§ Excerto:
Não é pressuposto o presidente da Assembleia Legislativa ter agenda política própria. Nenhuma das suas atribuições regimentais contempla agenda política própria, em particular no uso de mordomias da presidência da Assembleia. O seu cargo não tem legitimidade democrática, apenas o seu estatuto de deputado o tem. Ao presidente não cabe intervenção a não ser em representação do parlamento, como figura primeira da Autonomia Regional. Andar a passear a sua pessoa, na qualidade de presidente, por palcos da vida madeirense e porto-santense é abuso inexplicável. A prestação política do parlamento realiza-se pelos grupos parlamentares e pelos deputados. Nunca antes qualquer presidente da Assembleia teve essa postura de se sobrepor aos respectivos grupos parlamentares. Na maioria das acções políticas do grupo parlamentar do PSD participavam os presidentes do parlamento, enquanto deputados e colegas. Não ia o grupo parlamentar para um lado e o seu deputado, designado presidente, para outro. Alguém viu qualquer presidente anterior protagonista de espaço político fora do seu partido?
Agora, ao invés, a agenda política do presidente José Manuel Rodrigues é pública e notória, enquanto a dos deputados do CDS é desconhecida, mesmo inexistente. Passou a deputado independente? Abandonou o CDS?

§ Material fornecido:
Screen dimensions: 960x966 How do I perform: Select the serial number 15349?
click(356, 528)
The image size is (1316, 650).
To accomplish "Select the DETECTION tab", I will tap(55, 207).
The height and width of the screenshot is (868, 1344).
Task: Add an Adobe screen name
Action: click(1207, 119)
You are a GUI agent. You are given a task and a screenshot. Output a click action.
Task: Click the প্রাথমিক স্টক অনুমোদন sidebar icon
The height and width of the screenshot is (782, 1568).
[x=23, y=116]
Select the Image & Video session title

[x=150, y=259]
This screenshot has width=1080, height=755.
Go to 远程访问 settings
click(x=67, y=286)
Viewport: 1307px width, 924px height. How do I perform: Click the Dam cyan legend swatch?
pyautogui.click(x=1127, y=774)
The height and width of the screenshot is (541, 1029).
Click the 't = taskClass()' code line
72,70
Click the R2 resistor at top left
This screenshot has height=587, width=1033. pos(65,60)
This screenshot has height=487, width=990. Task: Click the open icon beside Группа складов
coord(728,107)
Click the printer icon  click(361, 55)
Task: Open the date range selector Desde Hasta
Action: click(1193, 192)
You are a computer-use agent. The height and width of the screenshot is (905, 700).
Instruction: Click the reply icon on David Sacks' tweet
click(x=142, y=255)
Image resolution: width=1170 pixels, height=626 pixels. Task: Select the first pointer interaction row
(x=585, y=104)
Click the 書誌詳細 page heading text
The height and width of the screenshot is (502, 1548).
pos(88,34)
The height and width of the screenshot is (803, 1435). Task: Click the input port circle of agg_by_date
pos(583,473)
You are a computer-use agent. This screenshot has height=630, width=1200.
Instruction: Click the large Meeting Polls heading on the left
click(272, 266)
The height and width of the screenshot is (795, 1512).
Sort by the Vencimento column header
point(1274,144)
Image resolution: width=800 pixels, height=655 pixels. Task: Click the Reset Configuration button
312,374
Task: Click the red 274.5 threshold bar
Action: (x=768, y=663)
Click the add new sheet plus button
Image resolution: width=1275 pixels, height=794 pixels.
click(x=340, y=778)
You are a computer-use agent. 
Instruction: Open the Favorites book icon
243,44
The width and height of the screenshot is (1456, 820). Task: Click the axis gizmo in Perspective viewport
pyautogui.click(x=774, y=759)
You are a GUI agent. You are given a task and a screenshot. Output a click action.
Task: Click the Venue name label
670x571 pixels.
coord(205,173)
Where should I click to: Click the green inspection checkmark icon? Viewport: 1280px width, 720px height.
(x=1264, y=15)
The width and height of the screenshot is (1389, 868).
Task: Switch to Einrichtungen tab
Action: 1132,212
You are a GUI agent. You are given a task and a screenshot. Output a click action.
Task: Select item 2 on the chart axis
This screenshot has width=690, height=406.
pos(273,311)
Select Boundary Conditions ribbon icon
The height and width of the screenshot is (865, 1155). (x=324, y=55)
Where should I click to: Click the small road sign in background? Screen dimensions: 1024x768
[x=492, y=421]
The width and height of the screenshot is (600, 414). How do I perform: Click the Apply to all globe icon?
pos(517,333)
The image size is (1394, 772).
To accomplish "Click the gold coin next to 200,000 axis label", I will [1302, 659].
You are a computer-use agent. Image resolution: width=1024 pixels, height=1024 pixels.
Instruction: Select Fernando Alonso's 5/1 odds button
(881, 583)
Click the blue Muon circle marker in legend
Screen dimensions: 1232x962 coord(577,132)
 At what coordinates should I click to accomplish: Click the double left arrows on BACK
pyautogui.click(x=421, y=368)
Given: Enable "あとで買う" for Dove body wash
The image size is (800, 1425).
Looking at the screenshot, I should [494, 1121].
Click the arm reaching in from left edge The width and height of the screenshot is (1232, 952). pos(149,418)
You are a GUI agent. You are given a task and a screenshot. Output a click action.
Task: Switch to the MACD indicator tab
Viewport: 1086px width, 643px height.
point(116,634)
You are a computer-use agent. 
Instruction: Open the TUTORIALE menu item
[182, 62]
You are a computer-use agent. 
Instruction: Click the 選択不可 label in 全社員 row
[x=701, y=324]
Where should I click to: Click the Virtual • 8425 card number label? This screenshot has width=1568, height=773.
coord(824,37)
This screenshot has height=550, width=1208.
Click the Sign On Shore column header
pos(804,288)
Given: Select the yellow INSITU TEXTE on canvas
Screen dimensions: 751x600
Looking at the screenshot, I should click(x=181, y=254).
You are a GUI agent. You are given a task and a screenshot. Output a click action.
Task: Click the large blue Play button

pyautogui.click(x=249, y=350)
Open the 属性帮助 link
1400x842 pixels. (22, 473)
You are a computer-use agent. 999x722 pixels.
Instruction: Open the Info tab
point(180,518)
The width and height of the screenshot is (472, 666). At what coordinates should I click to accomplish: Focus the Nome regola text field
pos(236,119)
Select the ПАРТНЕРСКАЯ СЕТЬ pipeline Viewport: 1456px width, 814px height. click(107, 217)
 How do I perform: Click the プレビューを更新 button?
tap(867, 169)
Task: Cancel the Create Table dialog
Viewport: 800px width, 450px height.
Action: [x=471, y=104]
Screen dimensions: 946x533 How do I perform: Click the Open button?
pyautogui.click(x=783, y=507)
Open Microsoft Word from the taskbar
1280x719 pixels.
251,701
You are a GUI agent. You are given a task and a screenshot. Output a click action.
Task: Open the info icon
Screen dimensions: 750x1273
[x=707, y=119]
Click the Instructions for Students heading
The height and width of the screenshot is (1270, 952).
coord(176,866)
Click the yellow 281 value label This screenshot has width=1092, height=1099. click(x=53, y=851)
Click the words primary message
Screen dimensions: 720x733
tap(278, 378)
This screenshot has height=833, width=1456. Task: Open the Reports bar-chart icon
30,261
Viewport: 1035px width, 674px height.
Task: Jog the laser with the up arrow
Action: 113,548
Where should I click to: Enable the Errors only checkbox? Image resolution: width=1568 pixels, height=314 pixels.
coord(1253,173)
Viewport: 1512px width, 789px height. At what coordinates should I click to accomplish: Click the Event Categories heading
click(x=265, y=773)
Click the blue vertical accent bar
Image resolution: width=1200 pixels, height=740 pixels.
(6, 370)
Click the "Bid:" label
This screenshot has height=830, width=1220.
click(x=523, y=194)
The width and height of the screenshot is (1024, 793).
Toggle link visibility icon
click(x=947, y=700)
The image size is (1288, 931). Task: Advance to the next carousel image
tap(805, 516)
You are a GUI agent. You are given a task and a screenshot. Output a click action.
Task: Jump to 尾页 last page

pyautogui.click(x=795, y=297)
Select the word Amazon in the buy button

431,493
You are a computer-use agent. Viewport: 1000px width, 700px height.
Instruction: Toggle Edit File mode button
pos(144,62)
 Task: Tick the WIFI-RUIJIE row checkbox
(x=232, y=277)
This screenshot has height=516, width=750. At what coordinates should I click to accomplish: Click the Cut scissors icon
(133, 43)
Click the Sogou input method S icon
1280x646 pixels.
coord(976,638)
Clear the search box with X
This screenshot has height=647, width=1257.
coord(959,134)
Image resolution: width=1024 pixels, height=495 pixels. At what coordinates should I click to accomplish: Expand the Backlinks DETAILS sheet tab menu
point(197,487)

§ Instruções do exercício: Devolve na íntegra, sem qualquer alteração, o excerto sobre o presidente da Assembleia Legislativa.

§ Resposta do exercício:
Não é pressuposto o presidente da Assembleia Legislativa ter agenda política própria. Nenhuma das suas atribuições regimentais contempla agenda política própria, em particular no uso de mordomias da presidência da Assembleia. O seu cargo não tem legitimidade democrática, apenas o seu estatuto de deputado o tem. Ao presidente não cabe intervenção a não ser em representação do parlamento, como figura primeira da Autonomia Regional. Andar a passear a sua pessoa, na qualidade de presidente, por palcos da vida madeirense e porto-santense é abuso inexplicável. A prestação política do parlamento realiza-se pelos grupos parlamentares e pelos deputados. Nunca antes qualquer presidente da Assembleia teve essa postura de se sobrepor aos respectivos grupos parlamentares. Na maioria das acções políticas do grupo parlamentar do PSD participavam os presidentes do parlamento, enquanto deputados e colegas. Não ia o grupo parlamentar para um lado e o seu deputado, designado presidente, para outro. Alguém viu qualquer presidente anterior protagonista de espaço político fora do seu partido?
Agora, ao invés, a agenda política do presidente José Manuel Rodrigues é pública e notória, enquanto a dos deputados do CDS é desconhecida, mesmo inexistente. Passou a deputado independente? Abandonou o CDS?